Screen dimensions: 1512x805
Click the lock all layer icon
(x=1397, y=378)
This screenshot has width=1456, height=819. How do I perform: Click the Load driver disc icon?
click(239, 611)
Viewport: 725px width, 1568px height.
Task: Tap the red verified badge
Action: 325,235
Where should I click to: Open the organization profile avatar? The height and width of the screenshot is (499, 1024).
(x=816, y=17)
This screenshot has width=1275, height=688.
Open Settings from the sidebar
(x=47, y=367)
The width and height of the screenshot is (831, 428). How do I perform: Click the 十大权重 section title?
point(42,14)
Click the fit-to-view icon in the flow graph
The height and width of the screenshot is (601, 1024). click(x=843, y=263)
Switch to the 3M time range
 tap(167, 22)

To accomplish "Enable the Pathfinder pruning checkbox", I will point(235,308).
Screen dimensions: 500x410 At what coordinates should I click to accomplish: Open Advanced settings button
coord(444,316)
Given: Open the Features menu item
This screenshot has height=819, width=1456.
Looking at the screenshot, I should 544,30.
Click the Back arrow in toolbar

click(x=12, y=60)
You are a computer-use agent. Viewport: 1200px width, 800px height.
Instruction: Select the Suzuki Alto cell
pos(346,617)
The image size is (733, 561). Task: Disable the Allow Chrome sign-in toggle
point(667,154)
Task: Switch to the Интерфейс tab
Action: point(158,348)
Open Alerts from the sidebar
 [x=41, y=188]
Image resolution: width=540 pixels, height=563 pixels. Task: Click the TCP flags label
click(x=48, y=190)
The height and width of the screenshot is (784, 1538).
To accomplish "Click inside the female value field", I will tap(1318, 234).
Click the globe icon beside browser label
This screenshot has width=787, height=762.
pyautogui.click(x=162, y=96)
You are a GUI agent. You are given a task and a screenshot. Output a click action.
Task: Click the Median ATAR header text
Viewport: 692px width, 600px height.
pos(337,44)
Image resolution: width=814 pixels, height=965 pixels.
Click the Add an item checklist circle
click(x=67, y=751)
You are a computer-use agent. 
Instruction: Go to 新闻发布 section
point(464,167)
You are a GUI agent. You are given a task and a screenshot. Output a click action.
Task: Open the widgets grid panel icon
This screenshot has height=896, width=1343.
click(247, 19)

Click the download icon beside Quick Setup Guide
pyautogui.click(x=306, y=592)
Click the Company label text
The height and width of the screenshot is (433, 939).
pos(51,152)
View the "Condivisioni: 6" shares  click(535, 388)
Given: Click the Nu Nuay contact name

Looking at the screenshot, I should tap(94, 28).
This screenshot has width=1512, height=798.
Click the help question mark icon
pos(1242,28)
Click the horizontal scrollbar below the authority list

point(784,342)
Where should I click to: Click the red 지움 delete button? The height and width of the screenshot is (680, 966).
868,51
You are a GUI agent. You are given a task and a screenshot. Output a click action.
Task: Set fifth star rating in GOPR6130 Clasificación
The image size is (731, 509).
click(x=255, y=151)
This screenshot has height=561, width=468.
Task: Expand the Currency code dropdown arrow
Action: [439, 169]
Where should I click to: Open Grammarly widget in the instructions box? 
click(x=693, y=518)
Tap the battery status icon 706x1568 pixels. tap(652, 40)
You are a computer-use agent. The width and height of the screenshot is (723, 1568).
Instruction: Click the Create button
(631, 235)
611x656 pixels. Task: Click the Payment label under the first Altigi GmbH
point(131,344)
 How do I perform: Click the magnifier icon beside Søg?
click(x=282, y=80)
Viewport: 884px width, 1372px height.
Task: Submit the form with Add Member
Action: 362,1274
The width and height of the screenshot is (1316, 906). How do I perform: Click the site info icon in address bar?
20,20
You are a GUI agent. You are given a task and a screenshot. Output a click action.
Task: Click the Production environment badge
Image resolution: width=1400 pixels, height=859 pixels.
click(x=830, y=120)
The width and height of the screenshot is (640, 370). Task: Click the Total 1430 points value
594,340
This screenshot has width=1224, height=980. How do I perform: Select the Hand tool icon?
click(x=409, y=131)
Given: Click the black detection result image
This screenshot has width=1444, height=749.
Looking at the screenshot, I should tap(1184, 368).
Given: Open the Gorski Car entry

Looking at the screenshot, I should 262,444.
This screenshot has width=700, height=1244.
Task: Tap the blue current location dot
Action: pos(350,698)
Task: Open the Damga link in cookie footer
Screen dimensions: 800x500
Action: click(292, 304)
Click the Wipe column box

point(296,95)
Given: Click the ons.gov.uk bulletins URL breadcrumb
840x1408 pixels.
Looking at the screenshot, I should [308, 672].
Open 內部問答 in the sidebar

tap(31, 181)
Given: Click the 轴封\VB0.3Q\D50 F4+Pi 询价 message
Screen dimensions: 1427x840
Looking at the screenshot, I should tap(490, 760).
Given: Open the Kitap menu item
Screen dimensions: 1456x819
####
Instructions for the task:
Could you transcribe the entries above word for word, from the line with "Task: Click the Median ATAR header text" down to the line with "Tap the battery", keeping both?

Task result:
Task: Click the Median ATAR header text
Viewport: 692px width, 600px height.
pos(337,44)
Image resolution: width=814 pixels, height=965 pixels.
Click the Add an item checklist circle
click(x=67, y=751)
You are a computer-use agent. 
Instruction: Go to 新闻发布 section
point(464,167)
You are a GUI agent. You are given a task and a screenshot. Output a click action.
Task: Open the widgets grid panel icon
This screenshot has height=896, width=1343.
click(247, 19)

Click the download icon beside Quick Setup Guide
pyautogui.click(x=306, y=592)
Click the Company label text
The height and width of the screenshot is (433, 939).
pos(51,152)
View the "Condivisioni: 6" shares  click(535, 388)
Given: Click the Nu Nuay contact name

Looking at the screenshot, I should tap(94, 28).
This screenshot has width=1512, height=798.
Click the help question mark icon
pos(1242,28)
Click the horizontal scrollbar below the authority list

point(784,342)
Where should I click to: Click the red 지움 delete button? The height and width of the screenshot is (680, 966).
868,51
You are a GUI agent. You are given a task and a screenshot. Output a click action.
Task: Set fifth star rating in GOPR6130 Clasificación
The image size is (731, 509).
click(x=255, y=151)
This screenshot has height=561, width=468.
Task: Expand the Currency code dropdown arrow
Action: [439, 169]
Where should I click to: Open Grammarly widget in the instructions box? 
click(x=693, y=518)
Tap the battery status icon 706x1568 pixels. tap(652, 40)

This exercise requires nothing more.